You can buy your parents' house from them, but if you are buying it below market value there may be tax and other implications both for you and your parents. In this article, we explain what these implications are and the key points to be aware of if you are buying a family member's home for less than the market value.
Gifted Property Explained
If your parents plan to sell their house to you for under market value, they will essentially gift the rest of the property to you. For example, if your parents' house is worth £200,000 and they sell it to you for £150,000, this means they are gifting you £50,000.
We would always recommend seeking independent legal advice in this situation, as there are further implications to be aware of.
For example, there are significant implications of transferring the property under market value if your parents become bankrupt in the future. When someone becomes bankrupt, the Court appoints an official to arrange payment of outstanding debts to creditors. This official is called the Official Receiver, and they have the power to overturn under-value transactions in certain situations. It's important that you understand the potential implications of this.
In addition, even though your parents may own their home, there may be some homes that cannot be gifted because of restrictions, such as retirement homes. Your Conveyancing Solicitor will advise you of any restrictions when they check the title to the property.
With any property transaction you should be aware of the tax implications for both you and your parents. There may be Inheritance Tax and Capital Gains Tax to take into consideration, together with Stamp Duty Land Tax. You should also bear in mind that if the property is not going to be your main residence you could be liable for increased Stamp Duty Land Tax, as the property will be classed as an investment/second home.

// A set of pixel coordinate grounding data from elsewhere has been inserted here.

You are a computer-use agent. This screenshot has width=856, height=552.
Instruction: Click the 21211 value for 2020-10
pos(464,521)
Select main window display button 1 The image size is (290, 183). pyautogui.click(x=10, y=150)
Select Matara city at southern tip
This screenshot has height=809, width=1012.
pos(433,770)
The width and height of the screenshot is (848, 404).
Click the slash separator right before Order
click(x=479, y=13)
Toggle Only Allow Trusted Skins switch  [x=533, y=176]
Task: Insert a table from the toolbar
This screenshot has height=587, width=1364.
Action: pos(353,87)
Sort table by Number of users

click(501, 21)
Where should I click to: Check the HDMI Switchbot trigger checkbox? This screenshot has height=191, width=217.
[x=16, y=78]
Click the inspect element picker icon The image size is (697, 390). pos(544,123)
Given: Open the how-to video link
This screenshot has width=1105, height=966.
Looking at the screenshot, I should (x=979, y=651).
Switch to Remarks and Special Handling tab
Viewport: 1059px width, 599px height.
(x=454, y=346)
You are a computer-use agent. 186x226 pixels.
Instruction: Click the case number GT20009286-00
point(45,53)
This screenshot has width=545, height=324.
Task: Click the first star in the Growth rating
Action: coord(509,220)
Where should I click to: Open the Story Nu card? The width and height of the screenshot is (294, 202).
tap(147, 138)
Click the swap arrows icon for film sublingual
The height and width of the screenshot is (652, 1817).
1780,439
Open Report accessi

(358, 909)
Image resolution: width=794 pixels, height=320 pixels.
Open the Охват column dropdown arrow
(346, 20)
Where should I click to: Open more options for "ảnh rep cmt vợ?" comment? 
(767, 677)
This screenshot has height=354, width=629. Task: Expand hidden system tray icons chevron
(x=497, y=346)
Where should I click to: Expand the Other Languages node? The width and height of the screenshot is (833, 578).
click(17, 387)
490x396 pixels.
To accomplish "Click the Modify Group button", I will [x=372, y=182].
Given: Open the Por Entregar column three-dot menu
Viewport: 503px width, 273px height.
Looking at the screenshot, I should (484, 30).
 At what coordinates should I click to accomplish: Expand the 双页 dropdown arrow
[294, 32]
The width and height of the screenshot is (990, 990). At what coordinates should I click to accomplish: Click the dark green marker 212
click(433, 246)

If your parents own their home without a mortgage, they do also have the option to gift it to you in its entirety, even if they still live in it. Doing this instead of selling it to you under market value would avoid any Stamp Duty Land Tax. What's more, if your parents live for a further 7 years after making the gift, and they no longer live in the property or receive an income from it, the property would be exempt from Inheritance Tax when they die.
If they are still going to live in the property, it will still be liable for Inheritance Tax when they die unless they pay you rent at the market rate. If that happens, you'll have to pay Income Tax on that income.
Implications of Gifting a Property
While there may be some benefits to gifting a property, it also carries a significant amount of risk and it's important that your parents consider this.
Once you parents have sold or transferred the property to you, they will no longer legally own it and have no rights to any income from that property. From your parents' perspective, this is a risky move as you will hold all the cards financially.
This is particularly risky if they intend to continue living in the property. If you and your parents fall out you could evict them from their property because you are the legal owner. On top of that, if you get married and subsequently divorce, the property could be treated as part of your assets and potentially shared with your ex-spouse.
Your parents may also be accused of Deliberate Deprivation of Assets if they gift you their home. Some people have done this to avoid paying for the cost of their care as they grow older. A Local Authority can, by law, transfer the property back into your parents' names if they decide the transfer has happened to avoid care home fees. The value of the property will then be included when deciding whether funding for care is given.
The final concern is if you die before your parents do. If this happens and they are living in the property, the house will pass to whoever you left it to in your Will and they will have to move out. If you proceed with the transfer/purchase of the property you should consider revising your Will if you wish to protect your parents and enable them to continue to live in the property.
So, the risks for your parents are very real. Their Solicitor should fully advise them of the risks and implications of transferring their property to ensure they fully understand their position.
Process of Purchasing Your Parents House under Market Value
If you wish to proceed with the purchase you will need to instruct an independent Conveyancing Solicitor and your parents should also instruct their own Solicitor to avoid any conflicts of interest.
Even though you may be familiar with the property you should always consider submitting searches to protect your interests. For example, you may not necessarily know of planning permissions in the area which may affect the property in the future. It is also prudent to undertake a survey on the property to protect your interests.
It's also a good idea for you and your parents to sit down together and discuss what will happen as part of the transaction. For example, if a mortgage valuation means that you need to renegotiate the price further down the line, this can be stressful and emotional for all parties. It's worth having a conversation at the outset to agree what should happen in this and other situations that might arise.
If you plan to buy the house outright then the Conveyancing process will continue just like any other purchase. If you intend to purchase with a mortgage though, you should ensure the lender is happy as some will not lend if the buyer and seller are related.